Q:  Talk about the darkness, yet flashes of hope within the film.

 

A:  AGI: "The film is full of flashes of hope. Even in the Greek tradition of tragedy, there is a character that is trying to survive, to do things better.  He is trying to navigate against the will of God.  I think the guy is full of life, he gives himself, trying to put his life together by helping people, by helping the people that brings love to his children. He is a very humble man, a very simple man, and life is like that. Everything that he inspired to was very loving, and there's a lot of forgiveness. Which I think is a key word to what we are missing in this world, because I think that the big disease is not AIDS, not anthrax or terrorism, but the illness that is killing us is hate.  He represented the opposite. Uxbal represented tenderness, compassion, and forgiveness, to himself first, and to everybody.  I think I found that very hopeful in my view of it.  There are questions at the end that everybody will have to answer.  I found that this is the most hopeful of all my films by far. "

 

Q; To AGI: Talk about the cinematography.

 

 A: AGI: "The camera was used to enhance the journey and the point of view of the characters, to help the audience to navigate to the emotional source.
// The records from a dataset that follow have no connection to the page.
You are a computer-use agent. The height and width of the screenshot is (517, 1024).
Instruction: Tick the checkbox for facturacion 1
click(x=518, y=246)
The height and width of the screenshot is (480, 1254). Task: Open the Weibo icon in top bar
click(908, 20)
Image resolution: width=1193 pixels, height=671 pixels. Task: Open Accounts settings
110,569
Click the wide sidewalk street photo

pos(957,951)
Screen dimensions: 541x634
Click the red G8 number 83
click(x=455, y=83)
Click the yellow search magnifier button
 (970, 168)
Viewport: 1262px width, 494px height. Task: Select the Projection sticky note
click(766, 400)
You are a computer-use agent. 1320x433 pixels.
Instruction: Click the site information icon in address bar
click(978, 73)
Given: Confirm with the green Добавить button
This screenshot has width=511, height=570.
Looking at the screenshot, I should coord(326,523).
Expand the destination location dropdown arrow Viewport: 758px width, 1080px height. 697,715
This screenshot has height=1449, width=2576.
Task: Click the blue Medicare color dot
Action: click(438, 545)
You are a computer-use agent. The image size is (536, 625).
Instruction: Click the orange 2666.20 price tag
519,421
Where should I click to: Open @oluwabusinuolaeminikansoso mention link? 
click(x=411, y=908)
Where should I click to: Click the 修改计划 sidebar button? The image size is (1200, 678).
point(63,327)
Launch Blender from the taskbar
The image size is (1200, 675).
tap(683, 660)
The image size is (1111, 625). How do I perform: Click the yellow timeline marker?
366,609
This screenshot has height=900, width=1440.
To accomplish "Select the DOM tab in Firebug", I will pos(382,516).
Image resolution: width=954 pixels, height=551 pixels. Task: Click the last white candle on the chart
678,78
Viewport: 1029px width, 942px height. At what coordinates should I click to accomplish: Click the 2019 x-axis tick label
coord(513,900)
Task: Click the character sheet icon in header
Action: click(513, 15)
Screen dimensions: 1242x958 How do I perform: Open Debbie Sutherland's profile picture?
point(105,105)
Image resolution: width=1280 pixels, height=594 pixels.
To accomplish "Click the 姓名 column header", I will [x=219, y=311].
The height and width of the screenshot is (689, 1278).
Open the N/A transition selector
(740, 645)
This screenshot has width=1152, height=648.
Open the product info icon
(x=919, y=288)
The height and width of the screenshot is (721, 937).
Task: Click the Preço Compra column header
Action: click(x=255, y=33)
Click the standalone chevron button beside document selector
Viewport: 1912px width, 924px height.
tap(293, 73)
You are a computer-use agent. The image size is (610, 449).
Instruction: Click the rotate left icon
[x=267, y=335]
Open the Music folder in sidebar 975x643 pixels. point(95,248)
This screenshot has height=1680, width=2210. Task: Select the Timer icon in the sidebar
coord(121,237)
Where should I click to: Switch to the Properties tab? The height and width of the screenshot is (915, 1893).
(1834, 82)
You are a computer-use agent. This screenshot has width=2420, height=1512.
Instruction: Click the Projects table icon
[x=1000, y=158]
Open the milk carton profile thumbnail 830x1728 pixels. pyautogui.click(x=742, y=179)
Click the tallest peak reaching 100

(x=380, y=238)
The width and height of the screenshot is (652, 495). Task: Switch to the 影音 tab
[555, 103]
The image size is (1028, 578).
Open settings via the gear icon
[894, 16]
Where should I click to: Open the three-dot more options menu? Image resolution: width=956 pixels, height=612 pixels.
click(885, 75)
All the elements were supporting that. Javier and I envisioned this character as a tight, control freak, a person which is shaking and vulnerable. Little by little, once he began to learn about what will happen, he began to learn to give up the control, to arrive to another level of understanding.  In the last twenty minutes of the film, you are in an apartment, there is no way out. It is quiet, silent.  His camera, format, lighting wise, everything, this is probably Rodrigo Prieto's best work by far. We are very proud of his work."

 

 A: JB: "The goal for any actor is to work with people that inspire you. In Latin America, they have amazing directors, and AGI is one of them."